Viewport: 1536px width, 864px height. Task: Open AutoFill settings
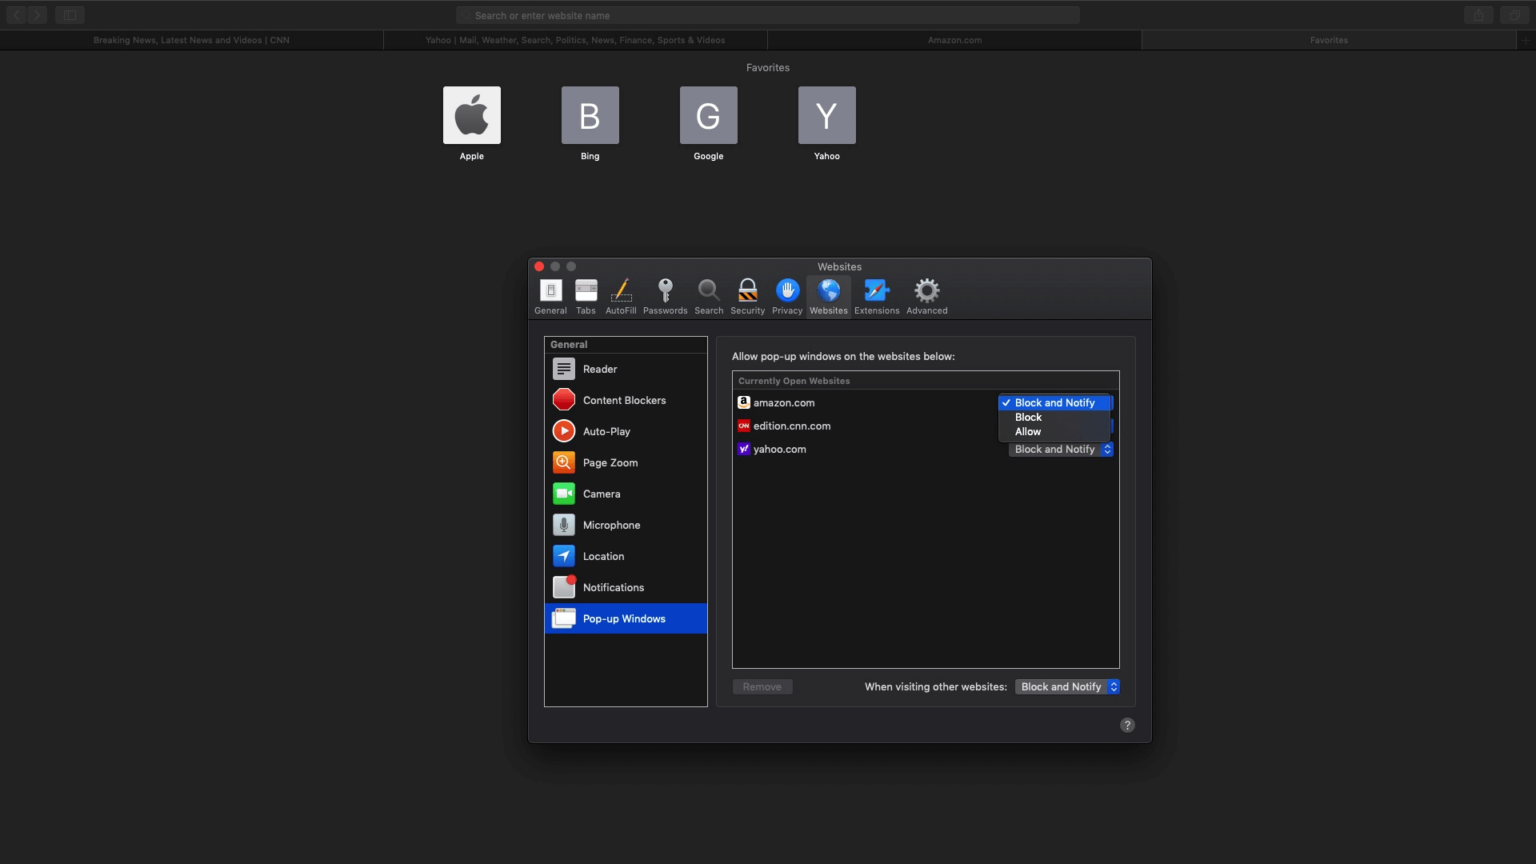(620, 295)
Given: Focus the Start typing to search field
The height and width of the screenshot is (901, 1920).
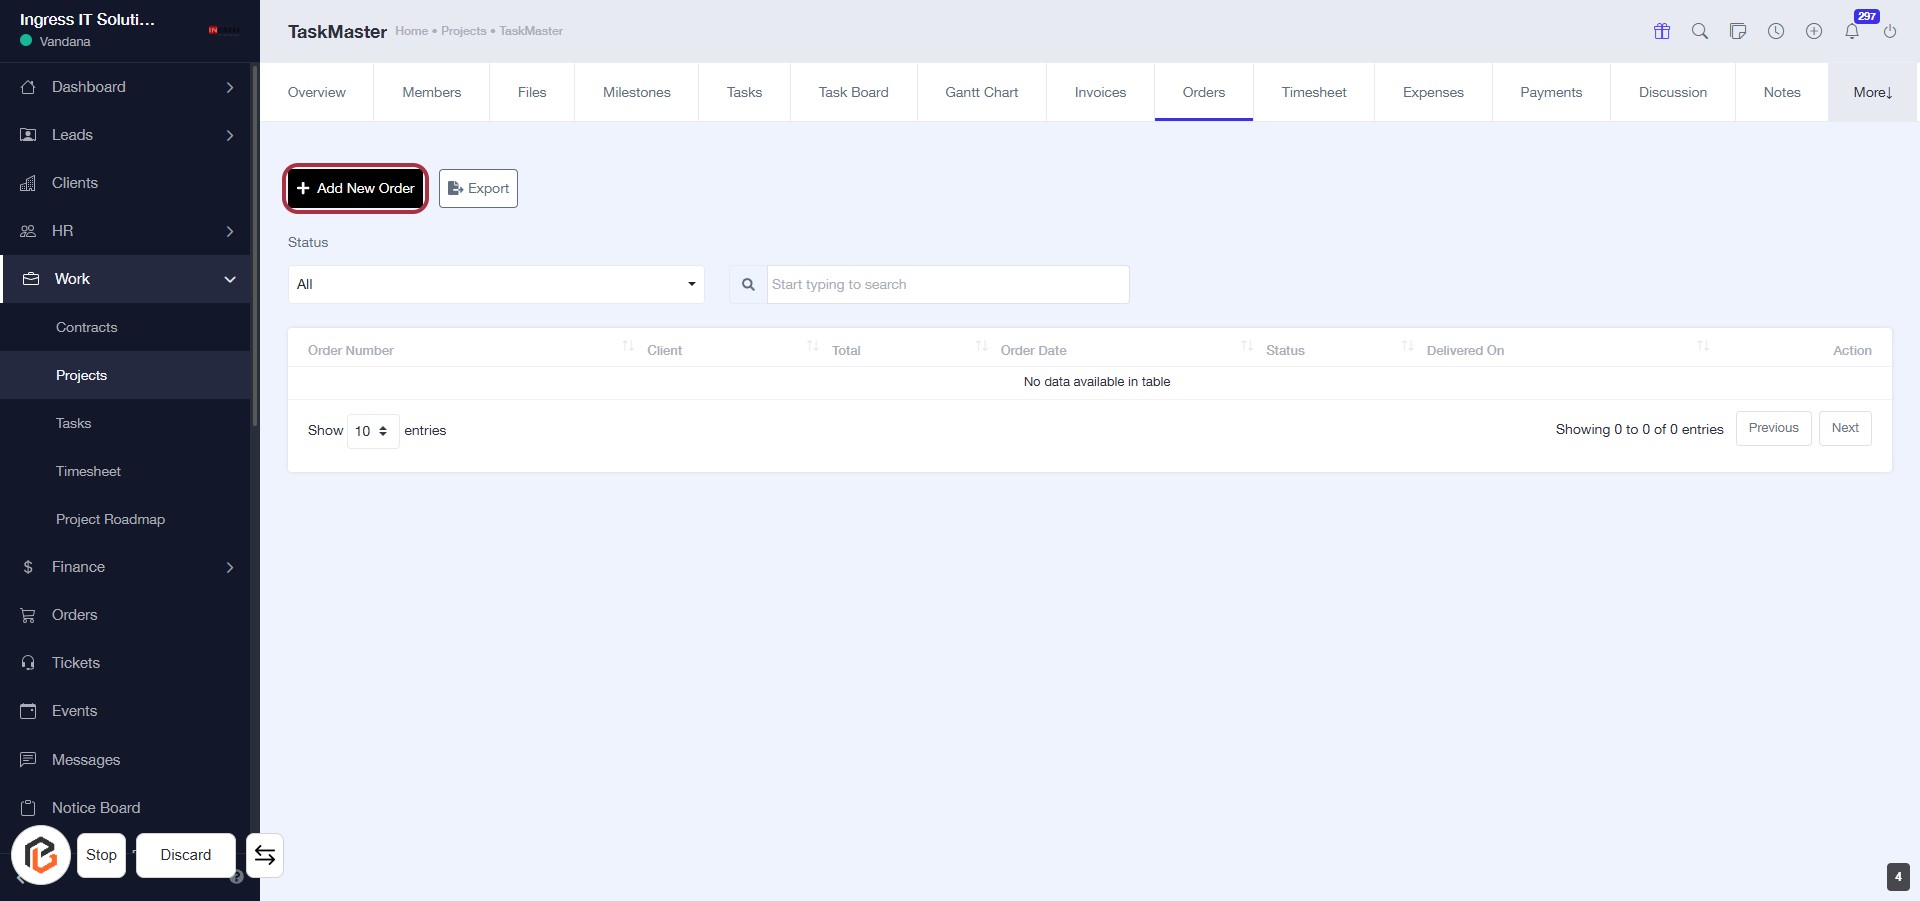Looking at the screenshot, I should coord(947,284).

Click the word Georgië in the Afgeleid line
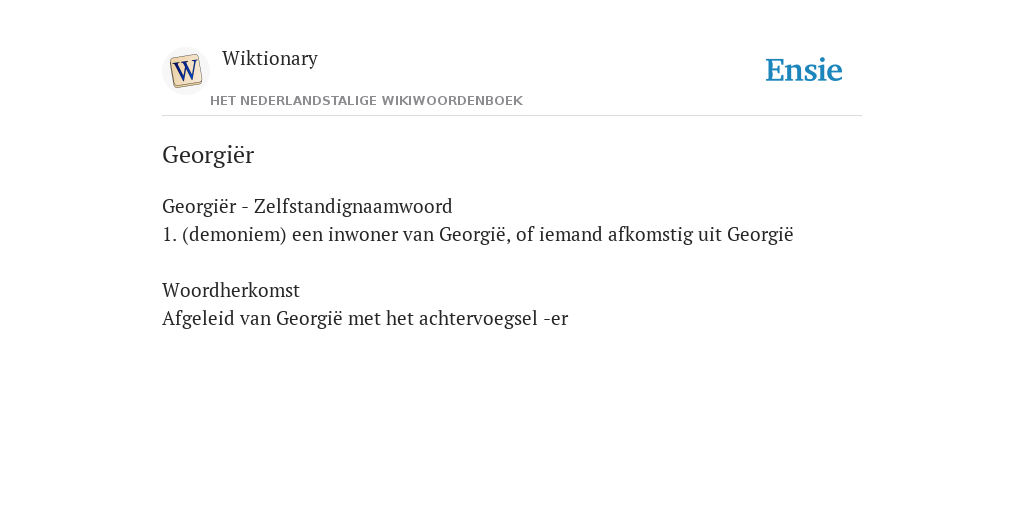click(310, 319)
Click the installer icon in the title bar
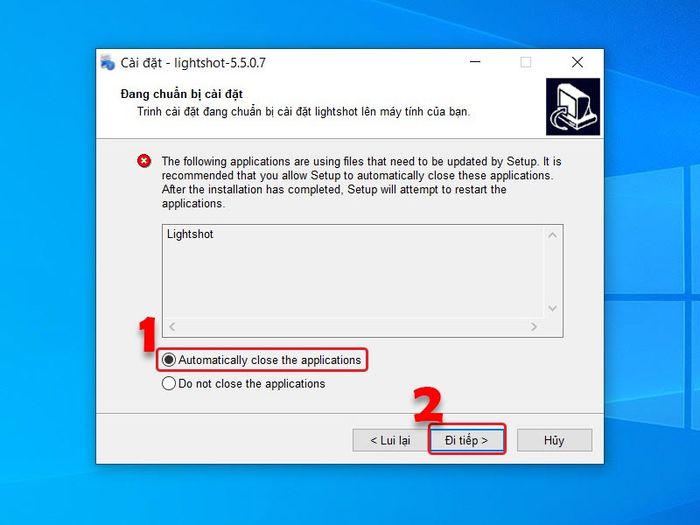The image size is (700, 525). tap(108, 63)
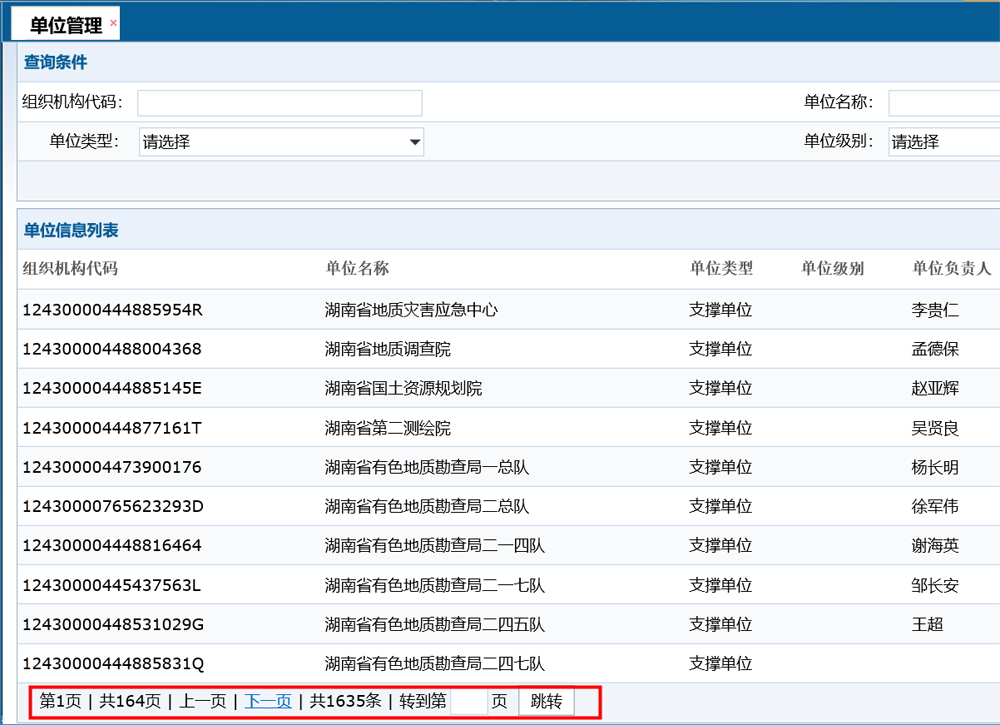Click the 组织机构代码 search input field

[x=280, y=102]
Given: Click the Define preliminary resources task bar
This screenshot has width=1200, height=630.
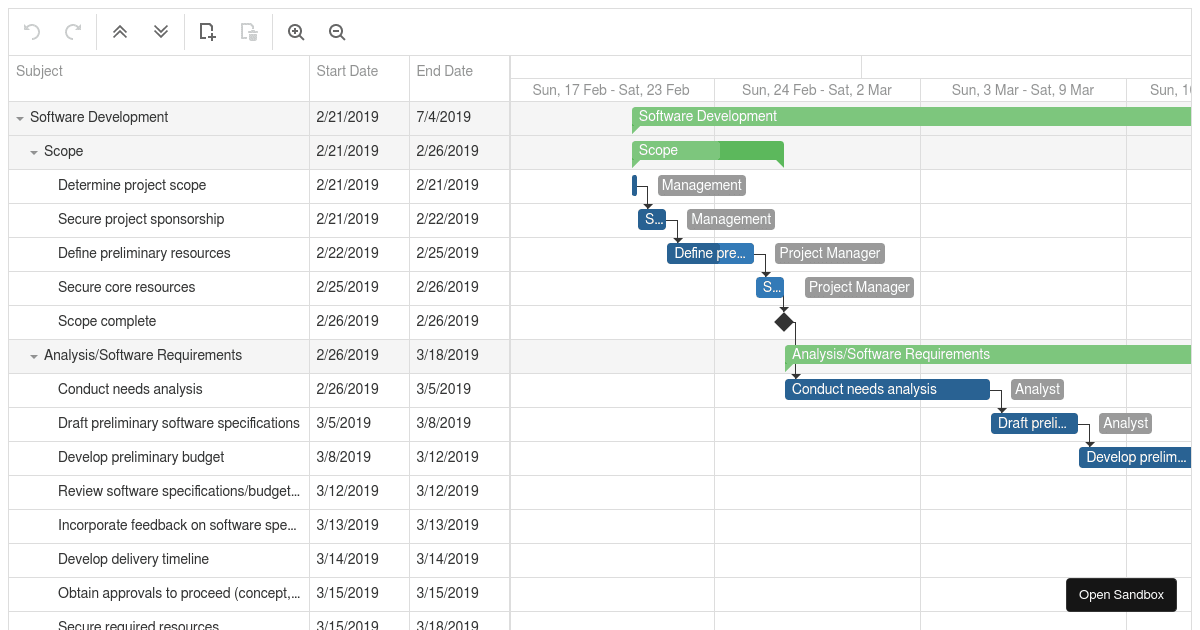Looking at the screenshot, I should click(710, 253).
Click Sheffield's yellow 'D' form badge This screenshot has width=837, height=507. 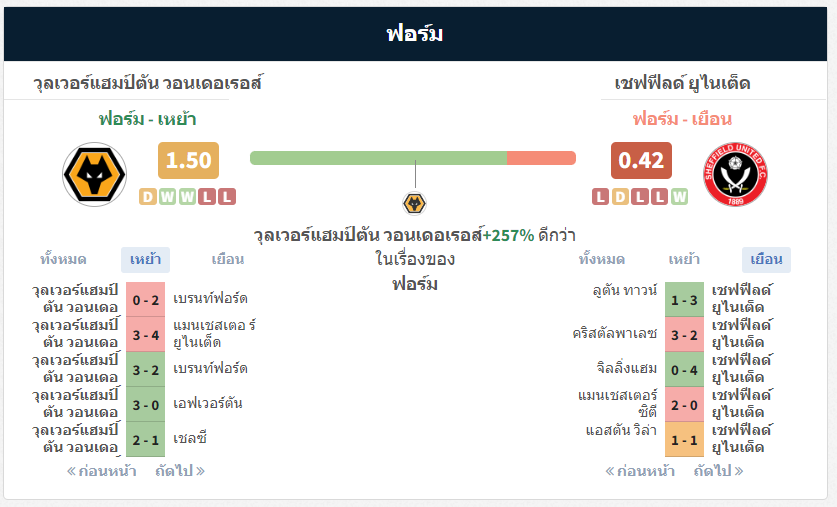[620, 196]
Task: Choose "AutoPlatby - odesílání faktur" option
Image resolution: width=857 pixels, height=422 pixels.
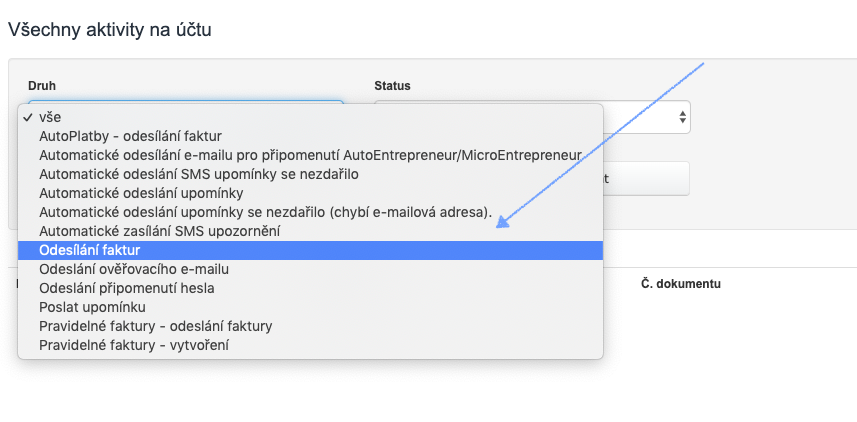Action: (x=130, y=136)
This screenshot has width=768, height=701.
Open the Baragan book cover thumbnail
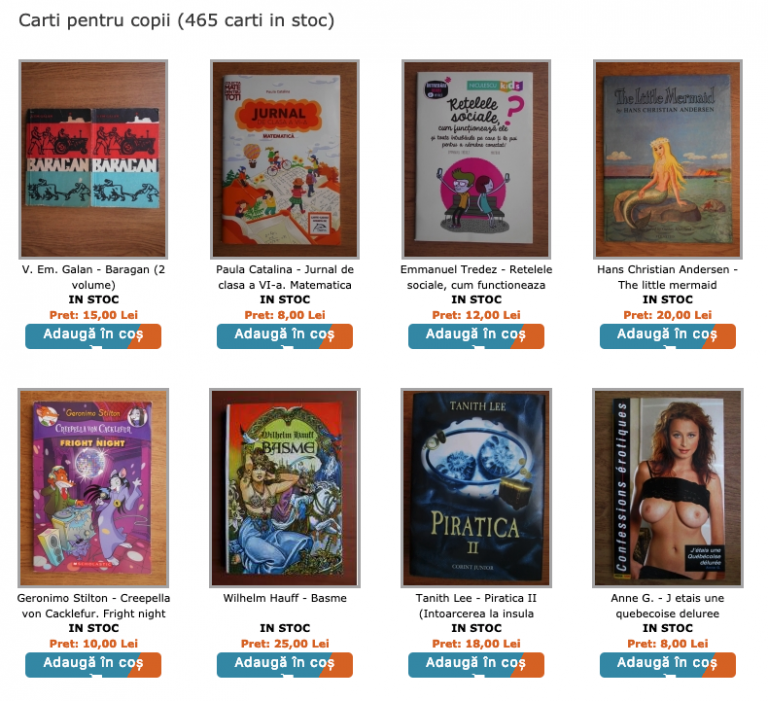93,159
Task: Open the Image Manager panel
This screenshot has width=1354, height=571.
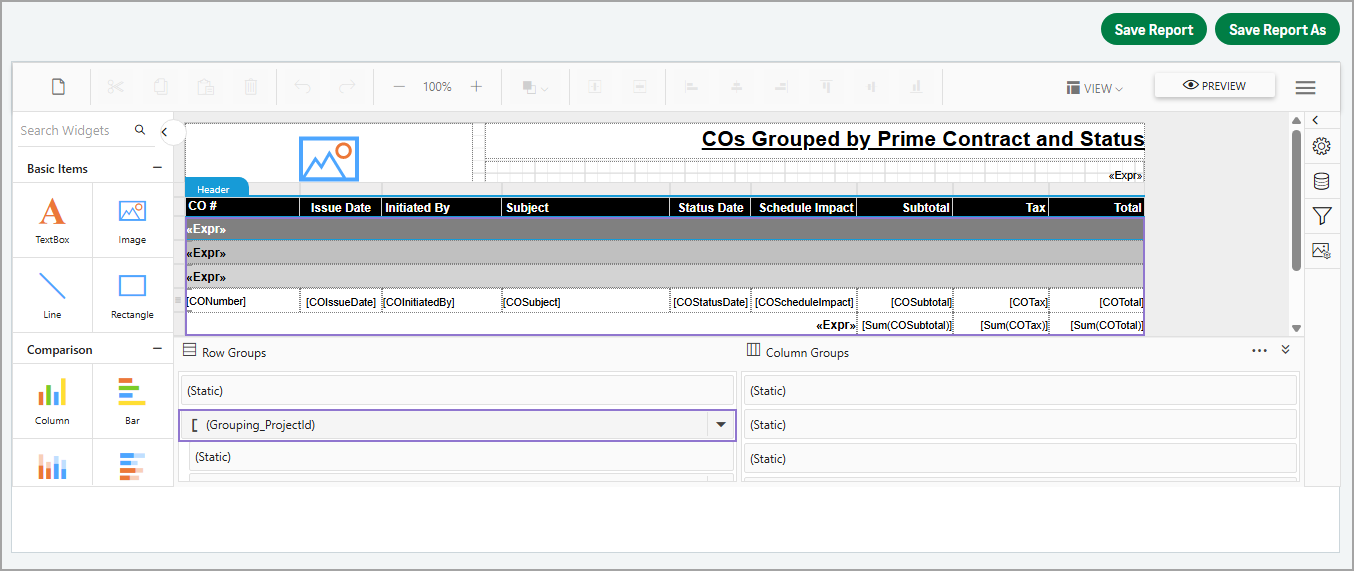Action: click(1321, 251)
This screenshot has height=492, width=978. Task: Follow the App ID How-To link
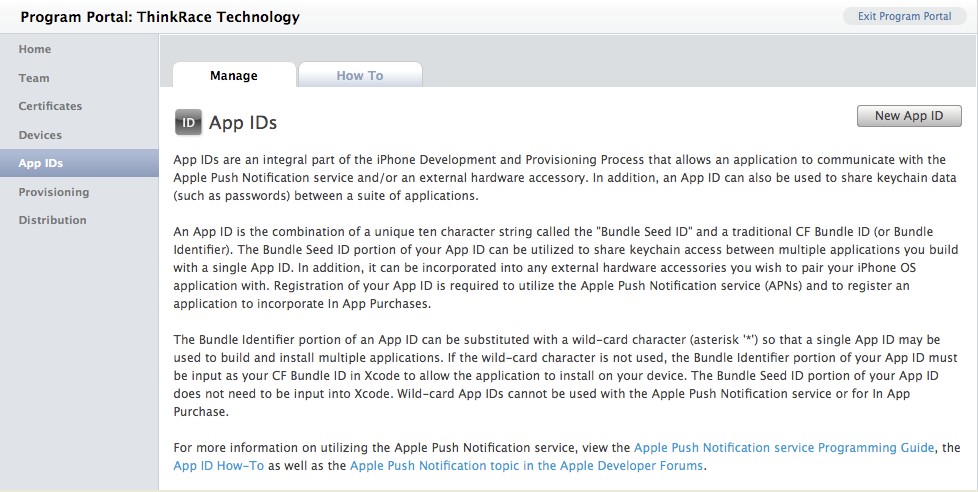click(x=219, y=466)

══════════════════════════════

• About this exercise
The lines to copy run from the line containing "This screenshot has width=768, height=701." through the end of the data above; copy exactly those, minus the pictures.

• Final answer
This screenshot has width=768, height=701.
Open the Baragan book cover thumbnail
93,159
Task: Open the Image Manager panel
This screenshot has width=1354, height=571.
Action: click(1321, 251)
This screenshot has height=492, width=978. Task: Follow the App ID How-To link
click(x=219, y=466)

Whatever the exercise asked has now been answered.